>> Start Exercise inputs

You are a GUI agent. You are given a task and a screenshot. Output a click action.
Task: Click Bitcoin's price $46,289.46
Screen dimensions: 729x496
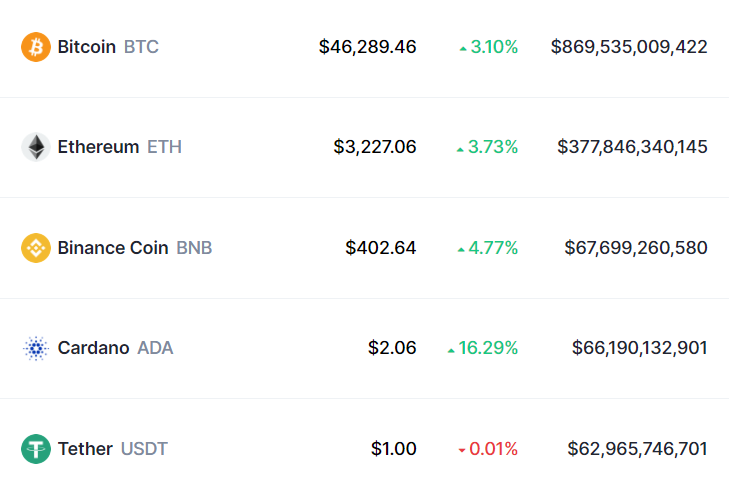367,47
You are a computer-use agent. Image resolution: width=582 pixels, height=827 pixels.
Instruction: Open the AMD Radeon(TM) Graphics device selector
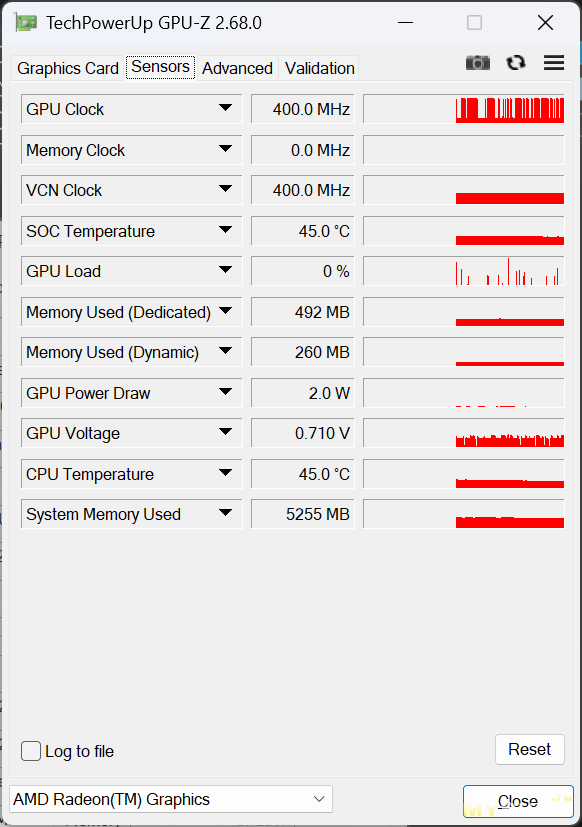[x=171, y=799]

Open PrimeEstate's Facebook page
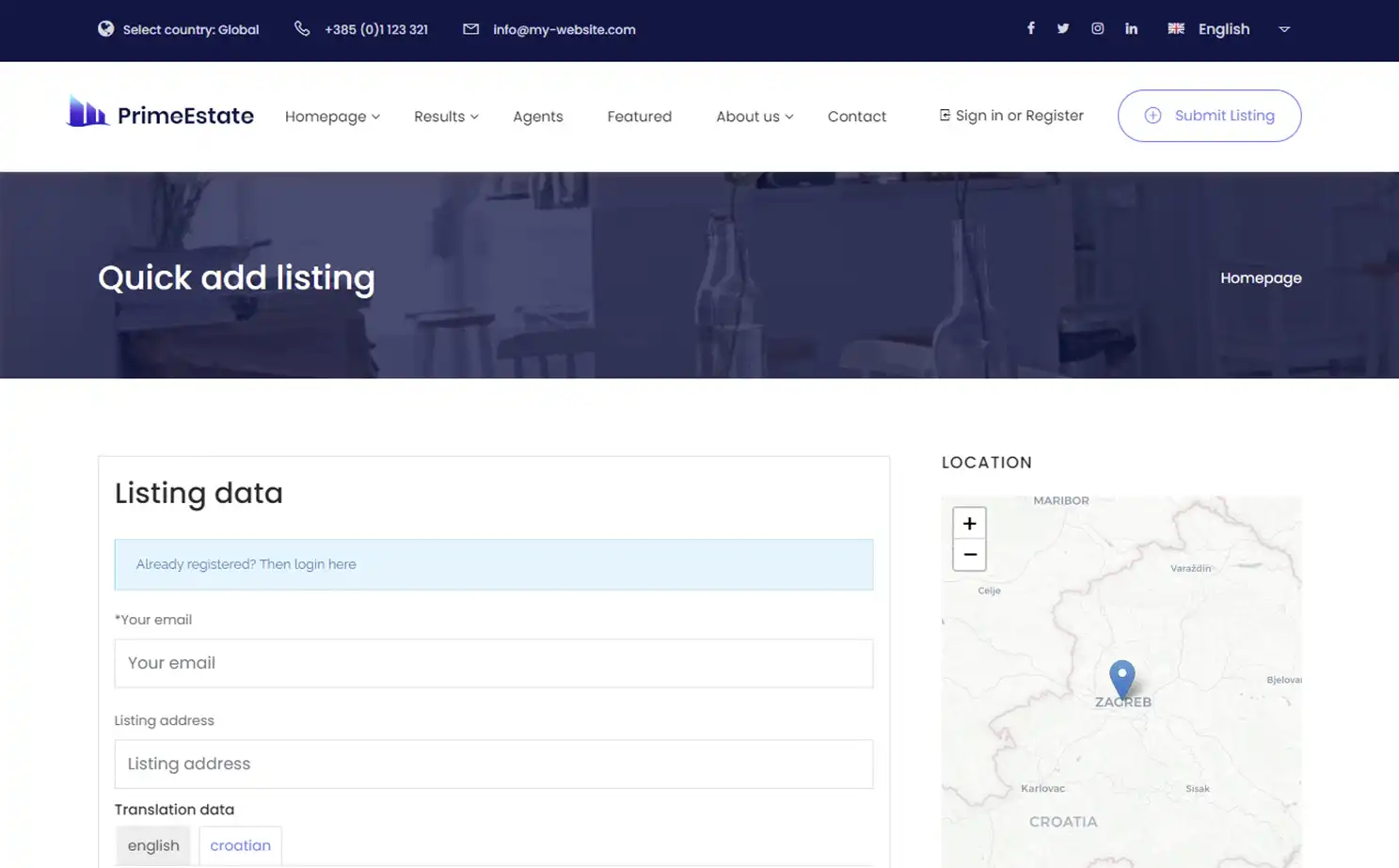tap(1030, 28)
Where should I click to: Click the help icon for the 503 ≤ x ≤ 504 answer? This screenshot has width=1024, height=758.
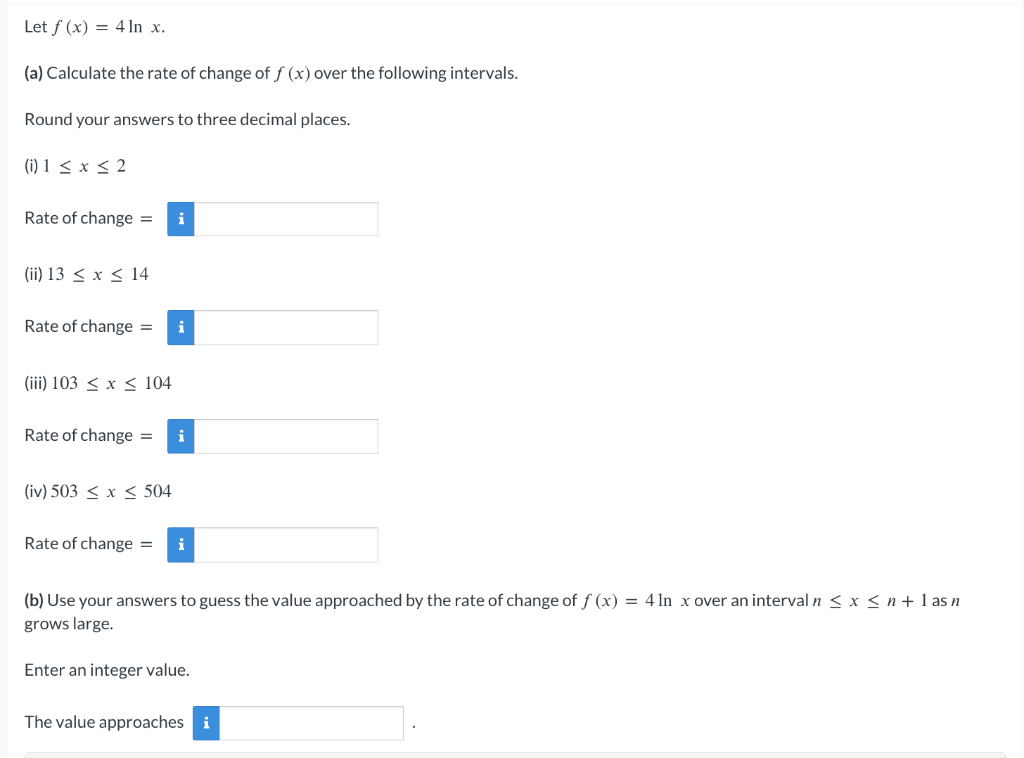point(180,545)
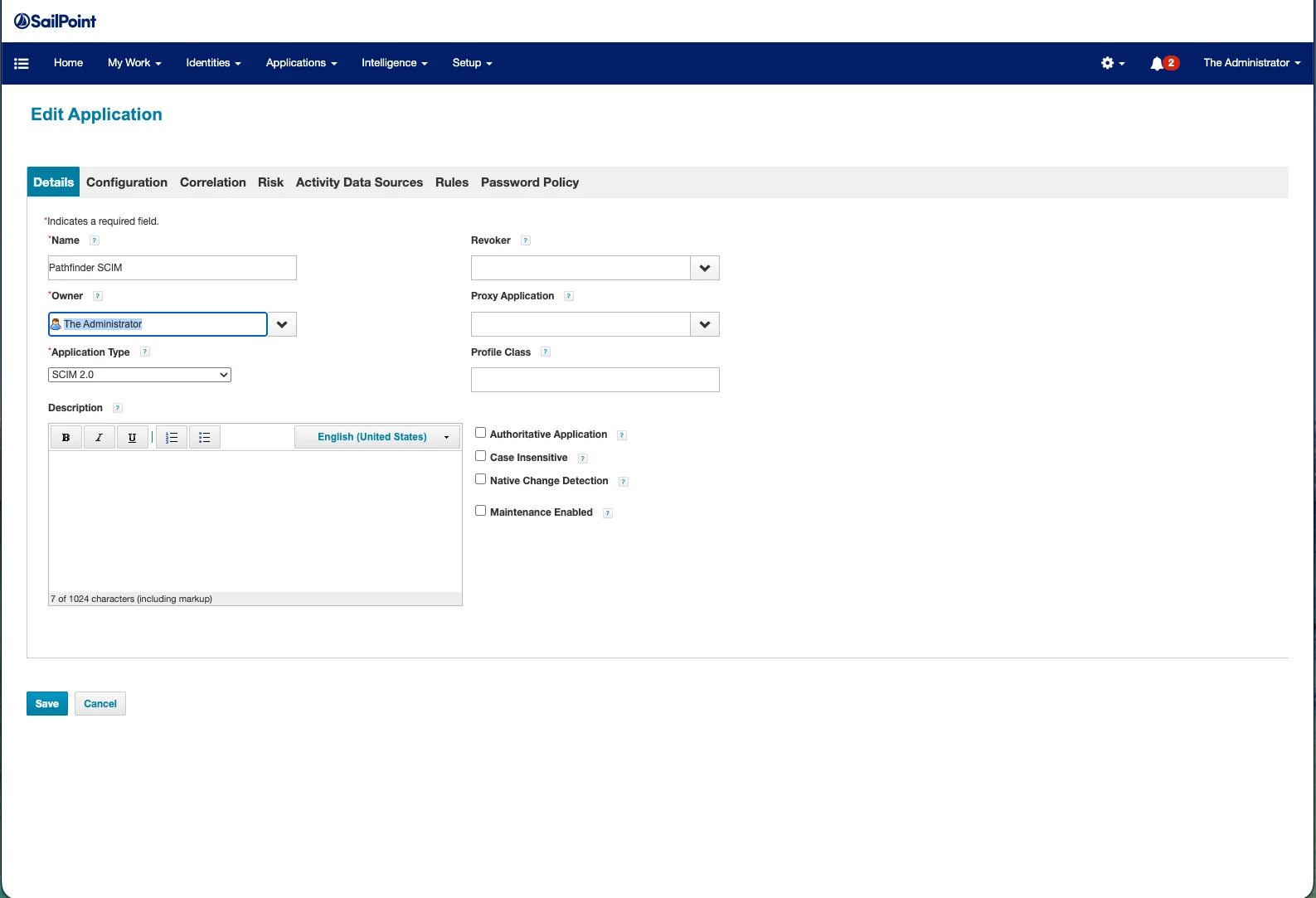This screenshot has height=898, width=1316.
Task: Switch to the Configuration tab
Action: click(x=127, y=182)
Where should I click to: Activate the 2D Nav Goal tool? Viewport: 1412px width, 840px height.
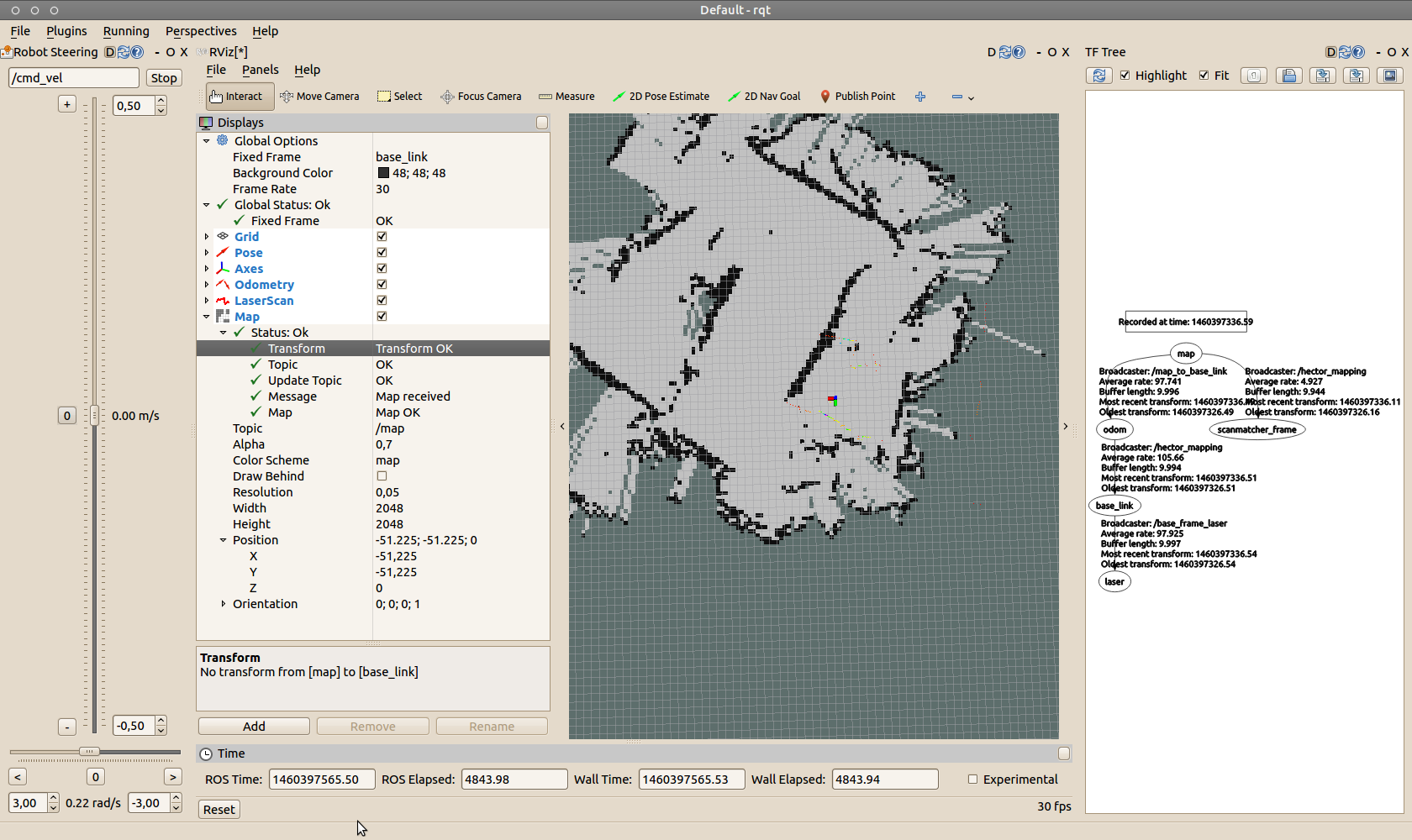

>> End Exercise inputs

Filter the listing above down to the lines that contain the word "Open". Treat uppercase and lowercase as different.

• **Task answer**
Instruction: Open the AMD Radeon(TM) Graphics device selector
Open PrimeEstate's Facebook page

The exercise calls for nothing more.